● **DIRECTIONS FOR THIS TASK**
Return the records below from the line containing "This screenshot has width=800, height=365." onward, exactly, through and including the last line.

● **SUPPLIED RECORDS**
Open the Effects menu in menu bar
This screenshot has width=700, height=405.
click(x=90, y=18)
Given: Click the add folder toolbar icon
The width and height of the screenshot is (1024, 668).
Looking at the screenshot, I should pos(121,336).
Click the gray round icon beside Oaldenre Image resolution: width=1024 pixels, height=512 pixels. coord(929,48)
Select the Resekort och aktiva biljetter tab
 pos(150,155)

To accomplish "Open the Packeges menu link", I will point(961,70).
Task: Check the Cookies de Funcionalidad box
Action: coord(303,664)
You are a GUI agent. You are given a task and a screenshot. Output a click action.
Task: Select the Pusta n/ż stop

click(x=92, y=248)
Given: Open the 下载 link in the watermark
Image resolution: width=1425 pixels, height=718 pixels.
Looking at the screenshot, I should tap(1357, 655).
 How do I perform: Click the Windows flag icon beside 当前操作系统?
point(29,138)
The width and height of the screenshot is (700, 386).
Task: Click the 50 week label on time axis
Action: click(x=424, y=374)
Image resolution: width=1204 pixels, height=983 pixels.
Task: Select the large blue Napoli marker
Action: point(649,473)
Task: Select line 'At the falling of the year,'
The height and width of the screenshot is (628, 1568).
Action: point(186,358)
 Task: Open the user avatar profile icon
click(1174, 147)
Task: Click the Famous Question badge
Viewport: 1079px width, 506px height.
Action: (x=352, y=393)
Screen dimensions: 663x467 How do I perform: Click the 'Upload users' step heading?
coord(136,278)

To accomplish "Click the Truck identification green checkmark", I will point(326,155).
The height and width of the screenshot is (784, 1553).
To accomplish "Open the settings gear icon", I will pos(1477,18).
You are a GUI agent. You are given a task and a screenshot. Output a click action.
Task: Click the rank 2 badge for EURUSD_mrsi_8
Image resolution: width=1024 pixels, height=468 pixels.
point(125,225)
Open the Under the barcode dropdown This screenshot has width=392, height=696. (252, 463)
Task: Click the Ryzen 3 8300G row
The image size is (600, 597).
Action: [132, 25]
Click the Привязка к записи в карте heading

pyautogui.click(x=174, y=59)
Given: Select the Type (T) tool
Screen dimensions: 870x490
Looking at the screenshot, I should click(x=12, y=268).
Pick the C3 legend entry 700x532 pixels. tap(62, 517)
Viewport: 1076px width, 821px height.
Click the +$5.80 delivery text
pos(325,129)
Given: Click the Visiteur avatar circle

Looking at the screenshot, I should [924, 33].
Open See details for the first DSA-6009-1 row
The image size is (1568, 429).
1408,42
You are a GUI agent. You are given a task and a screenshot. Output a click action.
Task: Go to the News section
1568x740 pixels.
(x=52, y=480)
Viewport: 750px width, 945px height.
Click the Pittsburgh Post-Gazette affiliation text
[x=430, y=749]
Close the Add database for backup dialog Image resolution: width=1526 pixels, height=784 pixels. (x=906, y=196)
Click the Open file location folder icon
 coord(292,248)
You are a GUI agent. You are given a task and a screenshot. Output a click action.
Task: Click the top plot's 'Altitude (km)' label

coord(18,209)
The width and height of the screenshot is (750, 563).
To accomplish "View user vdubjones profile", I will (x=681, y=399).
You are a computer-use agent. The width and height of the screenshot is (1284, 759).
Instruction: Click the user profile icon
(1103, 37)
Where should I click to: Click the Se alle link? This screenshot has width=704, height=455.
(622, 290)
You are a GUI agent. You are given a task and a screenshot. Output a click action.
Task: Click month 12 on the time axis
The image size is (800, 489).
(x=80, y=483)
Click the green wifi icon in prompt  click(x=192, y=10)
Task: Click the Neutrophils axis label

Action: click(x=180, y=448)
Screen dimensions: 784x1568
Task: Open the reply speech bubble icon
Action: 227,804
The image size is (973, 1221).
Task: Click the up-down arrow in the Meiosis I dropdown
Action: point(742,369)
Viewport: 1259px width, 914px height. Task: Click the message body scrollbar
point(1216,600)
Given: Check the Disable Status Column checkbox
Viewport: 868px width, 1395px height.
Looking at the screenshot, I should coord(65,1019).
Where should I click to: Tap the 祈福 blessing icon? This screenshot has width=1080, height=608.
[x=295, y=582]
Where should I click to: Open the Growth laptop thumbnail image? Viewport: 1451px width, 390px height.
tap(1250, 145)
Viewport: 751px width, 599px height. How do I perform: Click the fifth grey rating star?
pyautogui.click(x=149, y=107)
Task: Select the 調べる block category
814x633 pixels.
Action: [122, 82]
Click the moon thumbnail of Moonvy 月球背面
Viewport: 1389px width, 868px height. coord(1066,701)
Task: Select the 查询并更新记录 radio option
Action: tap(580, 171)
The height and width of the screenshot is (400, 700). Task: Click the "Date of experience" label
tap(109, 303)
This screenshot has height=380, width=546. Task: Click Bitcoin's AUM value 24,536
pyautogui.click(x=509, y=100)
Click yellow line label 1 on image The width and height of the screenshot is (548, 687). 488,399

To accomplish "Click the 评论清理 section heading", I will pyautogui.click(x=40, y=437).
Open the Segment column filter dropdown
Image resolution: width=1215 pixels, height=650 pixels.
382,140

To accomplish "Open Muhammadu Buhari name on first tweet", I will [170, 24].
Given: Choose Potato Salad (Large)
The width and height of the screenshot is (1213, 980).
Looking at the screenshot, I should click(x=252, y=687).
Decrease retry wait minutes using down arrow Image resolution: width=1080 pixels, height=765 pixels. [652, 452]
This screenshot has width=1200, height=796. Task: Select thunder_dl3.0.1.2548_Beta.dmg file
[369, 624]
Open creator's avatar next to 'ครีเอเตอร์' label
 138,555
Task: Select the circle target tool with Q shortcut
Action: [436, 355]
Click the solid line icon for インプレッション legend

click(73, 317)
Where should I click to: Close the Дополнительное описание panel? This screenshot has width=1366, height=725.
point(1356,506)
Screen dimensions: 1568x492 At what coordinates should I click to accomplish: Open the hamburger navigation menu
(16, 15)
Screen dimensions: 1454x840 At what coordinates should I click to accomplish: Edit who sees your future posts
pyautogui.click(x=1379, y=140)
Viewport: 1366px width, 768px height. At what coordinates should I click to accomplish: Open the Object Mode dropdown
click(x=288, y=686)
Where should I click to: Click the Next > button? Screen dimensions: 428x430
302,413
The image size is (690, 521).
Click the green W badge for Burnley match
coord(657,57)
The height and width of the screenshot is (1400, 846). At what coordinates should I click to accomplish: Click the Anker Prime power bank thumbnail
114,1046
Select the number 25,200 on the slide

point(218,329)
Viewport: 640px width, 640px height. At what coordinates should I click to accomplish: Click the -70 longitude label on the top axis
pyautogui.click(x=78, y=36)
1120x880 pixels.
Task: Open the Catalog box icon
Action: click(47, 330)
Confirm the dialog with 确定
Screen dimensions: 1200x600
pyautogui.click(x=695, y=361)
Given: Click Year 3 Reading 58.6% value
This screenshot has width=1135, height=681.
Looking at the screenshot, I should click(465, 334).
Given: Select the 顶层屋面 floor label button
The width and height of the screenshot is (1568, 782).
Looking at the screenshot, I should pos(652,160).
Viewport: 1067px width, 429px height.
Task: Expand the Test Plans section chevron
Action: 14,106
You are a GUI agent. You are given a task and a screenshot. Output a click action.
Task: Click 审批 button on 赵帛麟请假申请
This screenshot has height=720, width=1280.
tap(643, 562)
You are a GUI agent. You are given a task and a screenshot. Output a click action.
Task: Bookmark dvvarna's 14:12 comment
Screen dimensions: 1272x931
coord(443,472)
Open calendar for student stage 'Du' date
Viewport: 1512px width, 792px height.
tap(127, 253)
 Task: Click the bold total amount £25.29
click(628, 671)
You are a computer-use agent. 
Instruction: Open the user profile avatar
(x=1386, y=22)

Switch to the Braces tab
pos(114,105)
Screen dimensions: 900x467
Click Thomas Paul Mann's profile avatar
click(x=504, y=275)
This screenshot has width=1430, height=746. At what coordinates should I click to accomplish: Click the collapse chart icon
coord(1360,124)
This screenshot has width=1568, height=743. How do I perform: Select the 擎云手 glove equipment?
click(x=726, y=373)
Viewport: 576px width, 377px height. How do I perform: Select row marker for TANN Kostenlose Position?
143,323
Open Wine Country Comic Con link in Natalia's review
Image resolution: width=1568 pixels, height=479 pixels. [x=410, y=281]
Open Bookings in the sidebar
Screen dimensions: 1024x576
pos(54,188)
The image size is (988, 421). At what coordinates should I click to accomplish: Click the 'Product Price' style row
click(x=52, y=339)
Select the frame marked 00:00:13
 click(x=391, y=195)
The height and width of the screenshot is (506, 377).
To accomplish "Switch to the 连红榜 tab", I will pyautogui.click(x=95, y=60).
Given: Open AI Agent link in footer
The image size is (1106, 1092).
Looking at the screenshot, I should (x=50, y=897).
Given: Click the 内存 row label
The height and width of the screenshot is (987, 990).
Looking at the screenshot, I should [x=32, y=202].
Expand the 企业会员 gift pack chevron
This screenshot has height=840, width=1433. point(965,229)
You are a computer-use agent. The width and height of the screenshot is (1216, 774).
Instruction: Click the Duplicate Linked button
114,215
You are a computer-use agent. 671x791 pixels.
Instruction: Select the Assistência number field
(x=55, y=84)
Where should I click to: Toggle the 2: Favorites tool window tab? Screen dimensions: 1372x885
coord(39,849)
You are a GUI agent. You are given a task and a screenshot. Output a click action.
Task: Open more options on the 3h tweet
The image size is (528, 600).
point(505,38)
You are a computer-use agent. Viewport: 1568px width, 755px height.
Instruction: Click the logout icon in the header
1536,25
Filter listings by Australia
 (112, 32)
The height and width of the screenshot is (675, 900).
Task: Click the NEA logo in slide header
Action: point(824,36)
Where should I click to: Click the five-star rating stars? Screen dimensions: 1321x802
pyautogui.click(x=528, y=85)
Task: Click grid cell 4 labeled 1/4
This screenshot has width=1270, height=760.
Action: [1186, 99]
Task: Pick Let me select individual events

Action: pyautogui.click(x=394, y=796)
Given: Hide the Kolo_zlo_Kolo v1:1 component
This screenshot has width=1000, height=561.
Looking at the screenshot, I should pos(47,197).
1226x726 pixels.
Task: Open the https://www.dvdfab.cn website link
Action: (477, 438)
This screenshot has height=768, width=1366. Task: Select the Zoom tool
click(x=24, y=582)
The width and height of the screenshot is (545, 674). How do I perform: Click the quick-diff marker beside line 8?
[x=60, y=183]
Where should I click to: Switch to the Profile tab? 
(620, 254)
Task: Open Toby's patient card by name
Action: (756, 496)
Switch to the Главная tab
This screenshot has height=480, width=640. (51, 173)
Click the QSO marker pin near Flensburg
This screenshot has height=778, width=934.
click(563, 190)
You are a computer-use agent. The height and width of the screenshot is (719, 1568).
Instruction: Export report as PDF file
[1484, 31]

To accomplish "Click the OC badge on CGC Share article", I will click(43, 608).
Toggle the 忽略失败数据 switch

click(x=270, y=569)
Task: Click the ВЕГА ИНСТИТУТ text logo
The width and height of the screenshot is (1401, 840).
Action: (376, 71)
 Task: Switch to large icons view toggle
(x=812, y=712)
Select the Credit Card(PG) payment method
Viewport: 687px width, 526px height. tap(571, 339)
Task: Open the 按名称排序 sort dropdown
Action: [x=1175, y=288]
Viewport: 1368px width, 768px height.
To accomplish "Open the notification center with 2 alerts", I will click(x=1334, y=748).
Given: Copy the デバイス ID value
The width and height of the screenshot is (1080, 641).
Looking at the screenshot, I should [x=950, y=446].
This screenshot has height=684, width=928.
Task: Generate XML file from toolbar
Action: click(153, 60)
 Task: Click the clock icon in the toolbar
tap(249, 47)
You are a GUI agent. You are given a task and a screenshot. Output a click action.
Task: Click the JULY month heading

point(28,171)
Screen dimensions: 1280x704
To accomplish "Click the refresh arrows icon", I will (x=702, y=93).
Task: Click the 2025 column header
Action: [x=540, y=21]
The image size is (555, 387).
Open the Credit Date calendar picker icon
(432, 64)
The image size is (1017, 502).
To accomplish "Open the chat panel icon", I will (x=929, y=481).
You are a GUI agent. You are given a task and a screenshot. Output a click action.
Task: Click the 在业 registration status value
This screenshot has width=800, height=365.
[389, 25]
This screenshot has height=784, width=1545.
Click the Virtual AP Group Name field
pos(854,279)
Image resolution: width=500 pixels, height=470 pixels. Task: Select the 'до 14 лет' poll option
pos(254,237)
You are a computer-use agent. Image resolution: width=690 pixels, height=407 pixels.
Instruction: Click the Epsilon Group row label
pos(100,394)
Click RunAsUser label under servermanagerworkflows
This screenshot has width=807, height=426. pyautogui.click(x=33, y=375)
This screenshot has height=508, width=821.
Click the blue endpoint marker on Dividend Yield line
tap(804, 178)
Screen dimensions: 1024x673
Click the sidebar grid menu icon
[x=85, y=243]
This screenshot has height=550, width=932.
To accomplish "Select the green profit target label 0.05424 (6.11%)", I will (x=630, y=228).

● **WRITTEN ANSWER**
This screenshot has width=800, height=365.
[389, 25]
This screenshot has height=784, width=1545.
Click the Virtual AP Group Name field
pos(854,279)
Image resolution: width=500 pixels, height=470 pixels. Task: Select the 'до 14 лет' poll option
pos(254,237)
You are a computer-use agent. Image resolution: width=690 pixels, height=407 pixels.
Instruction: Click the Epsilon Group row label
pos(100,394)
Click RunAsUser label under servermanagerworkflows
This screenshot has width=807, height=426. pyautogui.click(x=33, y=375)
This screenshot has height=508, width=821.
Click the blue endpoint marker on Dividend Yield line
tap(804, 178)
Screen dimensions: 1024x673
Click the sidebar grid menu icon
[x=85, y=243]
This screenshot has height=550, width=932.
To accomplish "Select the green profit target label 0.05424 (6.11%)", I will (x=630, y=228).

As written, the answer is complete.